--- BEGIN ---

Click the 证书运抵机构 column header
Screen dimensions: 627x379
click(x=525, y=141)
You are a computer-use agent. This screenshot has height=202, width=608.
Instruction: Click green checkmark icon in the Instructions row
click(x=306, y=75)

--- END ---

• _Your goal_:
Give these records as a Markdown table with the columns n and Line, one row per line numbered from 1, leaving out blank lines.

• _Finished answer_:
| n | Line |
|---|---|
| 1 | Click the 证书运抵机构 column header |
| 2 | Screen dimensions: 627x379 |
| 3 | click(x=525, y=141) |
| 4 | You are a computer-use agent. This screenshot has height=202, width=608. |
| 5 | Instruction: Click green checkmark icon in the Instructions row |
| 6 | click(x=306, y=75) |